I. L’alignement temporel des délais de reprise et de réclamation en matière foncière
A. La délimitation légale du droit de reprise de l’administration
L’article L. 173 du livre des procédures fiscales limite l’exercice du droit de reprise de l’administration à la fin de l’année suivant l’imposition due.
Le code général des impôts prévoit que les rôles supplémentaires de taxes foncières doivent être mis en recouvrement au plus tard le 31 décembre de cette année.
Le Conseil d’État souligne que « le droit de reprise dont dispose l’administration fiscale en matière de taxes foncières ne peut s’exercer que jusqu’au 31 décembre ».
Cette règle garantit une sécurité juridique au propriétaire en bornant temporellement la faculté pour la puissance publique de corriger d’éventuelles omissions ou insuffisances déclaratives constatées.

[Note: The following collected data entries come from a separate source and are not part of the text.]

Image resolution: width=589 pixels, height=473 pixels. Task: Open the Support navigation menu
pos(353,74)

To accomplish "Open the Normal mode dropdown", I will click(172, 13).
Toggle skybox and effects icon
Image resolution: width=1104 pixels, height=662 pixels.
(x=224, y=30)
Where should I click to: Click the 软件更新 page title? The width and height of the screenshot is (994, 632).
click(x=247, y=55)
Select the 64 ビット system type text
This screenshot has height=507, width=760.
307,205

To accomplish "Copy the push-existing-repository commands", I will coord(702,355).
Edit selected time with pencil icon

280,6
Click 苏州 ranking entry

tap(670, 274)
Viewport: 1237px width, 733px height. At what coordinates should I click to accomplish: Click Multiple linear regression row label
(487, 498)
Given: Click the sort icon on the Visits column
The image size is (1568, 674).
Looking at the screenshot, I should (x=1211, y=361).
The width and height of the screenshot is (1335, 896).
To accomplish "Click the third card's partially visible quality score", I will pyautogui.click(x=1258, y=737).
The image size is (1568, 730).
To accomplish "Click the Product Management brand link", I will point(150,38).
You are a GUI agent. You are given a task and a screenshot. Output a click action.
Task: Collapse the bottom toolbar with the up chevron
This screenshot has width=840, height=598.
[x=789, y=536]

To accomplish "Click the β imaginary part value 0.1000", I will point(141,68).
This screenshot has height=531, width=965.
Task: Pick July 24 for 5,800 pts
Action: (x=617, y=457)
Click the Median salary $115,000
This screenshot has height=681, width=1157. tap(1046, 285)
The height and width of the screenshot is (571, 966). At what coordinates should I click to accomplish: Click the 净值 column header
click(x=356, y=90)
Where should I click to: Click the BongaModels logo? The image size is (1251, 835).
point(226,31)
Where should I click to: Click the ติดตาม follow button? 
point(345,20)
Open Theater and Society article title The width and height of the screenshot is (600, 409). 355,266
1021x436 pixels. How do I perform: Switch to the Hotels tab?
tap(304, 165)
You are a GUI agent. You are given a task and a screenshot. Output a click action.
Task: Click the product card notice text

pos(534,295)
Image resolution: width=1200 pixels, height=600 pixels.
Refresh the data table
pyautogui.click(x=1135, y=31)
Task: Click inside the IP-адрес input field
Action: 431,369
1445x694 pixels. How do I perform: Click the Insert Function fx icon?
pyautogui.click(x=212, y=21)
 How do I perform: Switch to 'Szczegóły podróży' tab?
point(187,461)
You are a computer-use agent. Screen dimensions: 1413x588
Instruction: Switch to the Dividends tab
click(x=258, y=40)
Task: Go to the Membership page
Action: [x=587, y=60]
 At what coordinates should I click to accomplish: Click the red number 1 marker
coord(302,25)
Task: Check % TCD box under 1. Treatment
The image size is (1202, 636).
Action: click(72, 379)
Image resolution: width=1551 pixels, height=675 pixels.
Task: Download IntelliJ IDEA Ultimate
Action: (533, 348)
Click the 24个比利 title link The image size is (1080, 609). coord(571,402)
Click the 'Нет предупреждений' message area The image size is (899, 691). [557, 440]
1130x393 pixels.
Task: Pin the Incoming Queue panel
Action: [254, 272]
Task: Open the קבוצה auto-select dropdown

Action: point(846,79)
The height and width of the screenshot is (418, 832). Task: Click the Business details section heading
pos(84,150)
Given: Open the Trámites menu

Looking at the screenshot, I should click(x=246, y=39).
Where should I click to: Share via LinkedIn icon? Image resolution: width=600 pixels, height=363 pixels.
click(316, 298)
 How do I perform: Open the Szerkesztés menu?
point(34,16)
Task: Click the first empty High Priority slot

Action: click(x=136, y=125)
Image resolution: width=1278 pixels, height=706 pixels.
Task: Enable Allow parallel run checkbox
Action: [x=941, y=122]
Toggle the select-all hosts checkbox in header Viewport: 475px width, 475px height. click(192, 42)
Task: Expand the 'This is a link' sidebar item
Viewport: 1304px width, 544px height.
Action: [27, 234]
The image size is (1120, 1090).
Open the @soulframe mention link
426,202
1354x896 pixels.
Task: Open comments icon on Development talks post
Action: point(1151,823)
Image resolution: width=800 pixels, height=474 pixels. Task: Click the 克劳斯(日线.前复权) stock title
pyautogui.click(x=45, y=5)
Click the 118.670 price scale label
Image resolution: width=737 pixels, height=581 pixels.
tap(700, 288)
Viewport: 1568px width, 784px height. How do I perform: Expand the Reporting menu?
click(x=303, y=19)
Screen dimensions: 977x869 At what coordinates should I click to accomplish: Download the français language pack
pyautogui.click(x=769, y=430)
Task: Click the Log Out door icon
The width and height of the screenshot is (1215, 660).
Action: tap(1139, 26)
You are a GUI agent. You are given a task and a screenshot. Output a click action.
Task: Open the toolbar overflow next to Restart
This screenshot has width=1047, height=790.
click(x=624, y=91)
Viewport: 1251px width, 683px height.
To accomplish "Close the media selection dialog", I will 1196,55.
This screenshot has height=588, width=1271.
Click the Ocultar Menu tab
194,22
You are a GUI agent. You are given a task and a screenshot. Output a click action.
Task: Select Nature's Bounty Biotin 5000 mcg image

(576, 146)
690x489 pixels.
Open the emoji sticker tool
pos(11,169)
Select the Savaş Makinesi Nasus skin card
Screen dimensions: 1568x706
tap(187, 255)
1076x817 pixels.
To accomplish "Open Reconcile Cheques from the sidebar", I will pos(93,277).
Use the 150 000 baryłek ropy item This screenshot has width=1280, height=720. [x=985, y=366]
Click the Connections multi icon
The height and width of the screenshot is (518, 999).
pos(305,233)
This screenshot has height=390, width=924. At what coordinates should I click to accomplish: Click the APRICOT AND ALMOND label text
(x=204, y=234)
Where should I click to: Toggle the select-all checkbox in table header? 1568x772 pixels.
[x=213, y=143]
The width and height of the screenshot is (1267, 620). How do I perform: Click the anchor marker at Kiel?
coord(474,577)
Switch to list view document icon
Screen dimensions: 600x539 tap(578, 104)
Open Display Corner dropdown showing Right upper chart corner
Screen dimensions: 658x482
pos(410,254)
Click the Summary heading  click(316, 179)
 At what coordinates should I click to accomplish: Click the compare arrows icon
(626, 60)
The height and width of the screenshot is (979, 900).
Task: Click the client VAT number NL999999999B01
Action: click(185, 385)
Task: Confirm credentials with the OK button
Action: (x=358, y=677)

B. La corrélation avec le délai spécial ouvert au redevable
L’article R. 196-3 du livre des procédures fiscales accorde au redevable un délai spécial de réclamation lorsqu’il fait l’objet d’une procédure de reprise ou de rectification.
Ce texte dispose que le contribuable bénéficie d’une période dont « l’expiration coïncide avec celle du délai de reprise restant ouvert à l’administration elle-même » pour agir.
Le bénéfice de cette disposition permet de contester « non seulement l’imposition supplémentaire mais également l’imposition primitive » auxquelles le sujet fiscal a été préalablement assujetti.
La synchronisation des délais assure un équilibre entre les prérogatives de l’administration fiscale et les droits de la défense durant la phase de contrôle ou de redressement.
II. L’extinction définitive de la faculté de contester l’imposition primitive
A. L’unification des délais de droit commun et de droit spécial
L’imposition primitive est normalement contestable jusqu’au 31 décembre de l’année suivant sa mise en recouvrement selon les dispositions générales de l’article R. 196-2 du livre précité.
Le Conseil d’État affirme que le délai spécial ne peut s’exercer au-delà de la date de mise en recouvrement des rôles supplémentaires fixée par la loi fiscale.
Il en résulte que le contribuable ne peut contester une taxe foncière « que jusqu’au 31 décembre de l’année suivante » en vertu du délai de droit commun.
L’unification de ces deux délais en matière foncière restreint considérablement l’usage du délai spécial par rapport à d’autres impositions directes aux règles de prescription distinctes.
B. La sanction de l’irrecevabilité pour tardivité de la réclamation
La cour administrative d’appel de Paris du 13 juillet 2022 a jugé irrecevable la réclamation présentée le 27 juillet 2012 pour l’imposition primitive de l’année 2010.
Le complément d’imposition mis en recouvrement en 2011 ouvrait un droit de reprise expirant le 31 décembre 2011 conformément aux règles de computation exposées par la juridiction.
La réclamation était « tardive en tant qu’elle était relative à la cotisation primitive » puisque le délai de reprise administratif était déjà forclos à la date du dépôt.
Le Conseil d’État valide ce raisonnement en rejetant le pourvoi car aucun moyen n’était de nature à entraîner l’annulation de l’arrêt attaqué par la société requérante.